こうした彼女達の押し問答は更に続き、向かい合ったまま沈黙した状態となる。そんな中――、最初に口を開いたのはスミレ。赤面した弥生に対して、ニヤリとした面持ちで問い掛ける。
「弥生っち、もしかして私に妬いてるの?」
「――なっ、何をいきなり言ってるんですか。私は別に……」
「あらそう? その割には、えらく私に食って掛かるわよねぇ?」
「それは、そのぉ……」
スミレの言葉に弥生は言い返すことが出来ず、動揺した様子で言葉を濁らせる。
「スミレ先輩、弥生ちゃんが困ってますよ」
「むふふっ。ほんとだ、さっきよりも更に赤くなってるわね」
「だって、先輩が変なこと言うから……」
火照った頬を両手で押さえる弥生は、俯き加減で小さく呟いた。この意味を勘違いしたのだろうか、夏樹は申し訳なさそうな顔つきで言葉を返す。
「そうですよ、スミレ先輩。そんなこと言ったら、弥生ちゃんに失礼じゃないですか」
「――そっ、そんな、失礼だなんて。逆に、そう思われて嬉しいぐらいです」
「嬉しい?」
「はい。青葉さんは覚えていないでしょうけど。私が入社したばかりの頃、いつも仕事で悩んでいると、必ず温かい言葉で励ましてくれました。それだけじゃありません。皆のために頑張る姿や、誰にでも優しく接する態度。そんな人柄を傍で見ていて気づいたんです。もしかしたら、私は青葉さんのことが――、んぐっ⁉」
「はいはい、弥生っち。残念だけど、そこまでね」
弥生が勇気を振り絞って、自分の気持ちを伝えようとした瞬間。スミレは彼女の口元に手を当て、言葉を遮るように制止する。
「――なっ、何するんですか!」
「何って? さっき弥生っちが言ってたじゃん。ここは仕事をする職場なんでしょ?」
「たしかにそう言いましたが、抱きつく行為と言葉では意味合いが違うと思います」
「まあ、そうだけどね。

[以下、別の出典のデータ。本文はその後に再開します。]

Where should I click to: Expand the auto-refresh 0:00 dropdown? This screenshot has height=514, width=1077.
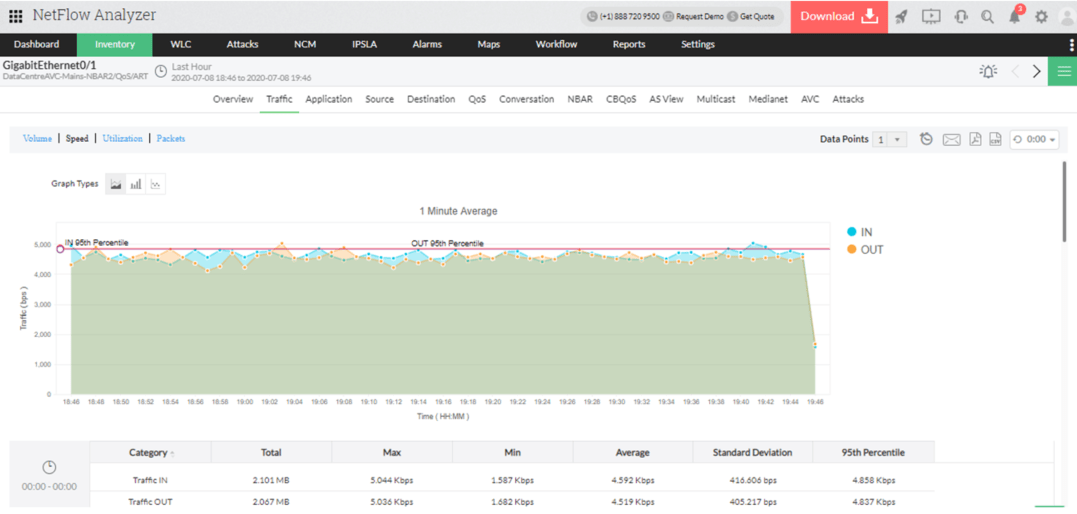1034,139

でもさっきのは、どうかと思うよ」
スミレは諭すように指摘をするも、これが気に入らなかったのだろう。弥生は不満げな様子で見上げると、口を尖らせながら反論してみせた。
「そんなこと、先輩に言われる筋合いはありません。――っていうか、私に取られるのが怖いんですか? だから、そんな口封じみたいなことをするんでしょ!」
「あらあら、半人前のくせに、あなたも言うようになったじゃない」
弥生の挑発的な発言に、スミレも売り言葉に買い言葉で応戦する。そんな二人のやり取りを見ていた夏樹は、やれやれと肩を竦める。
「いつもは仲がいいのに、突然どうしたんですか?」
「夏樹っち、私にも引けない時だってあるのよ」
「そうですよ、青葉さん。私だって、この想いだけは譲れません」
夏樹の疑問に対して、二人は声を揃えて答えた。どうやら、この件に関しては一歩も譲る気がないようだ。そんな彼女達のやり取りを目の当たりにして、彼は再びため息を洩らす……。
(はあ……目の前でこんな事されると、仕事が進まないんだけど。――って、そういえば、確か鞄の中に……)
夏樹は、ふと何かを思い出したのか、鞄の中に手を入れてゴソゴソと探り始める。そして、お目当ての物を見つけると、口論を続ける彼女達に手渡した。
「「……アーモンド?」」
「そう。とりあえず、それでも食べて気持ちを落ち着かせたらどう? ナッツにはね、イライラを解消する作用があるらしいよ」
夏樹が差し出したのは、アーモンド入りのチョコレート。二人はそれを素直に受け取ると、包装紙を剥がして口にした。すると、口の中に広がる甘みと香ばしい香りにより、口論していた気持ちが徐々に薄れていった。
「夏樹っち。ありがとね」
「青葉さん、ありがとうございます」
「どうやら落ち着いたようだね。にしても、どういう状況なの? 僕には理由がサッパリ分からないけど」
夏樹は彼女達の口論の原因を聞いてみた。すると、スミレと弥生は互いに目を合わせると、気まずそうに苦笑いしながら呟いた。
「「それは……どっちが彼女に…………」」
「彼女? あっ、もしかして? 僕に彼女がいないから、紹介しようとしてくれていたの?」
「いや、じゃなくて…………。ねえ、弥生っち。こりゃあ、相当骨が折れるわよ」
「みたいですね」
スミレと弥生の思惑とは別に、夏樹は期待はずれの珍解答を述べる。これを受けた彼女たちは、顔を合わせて頷き合うと深いため息を吐いた…………。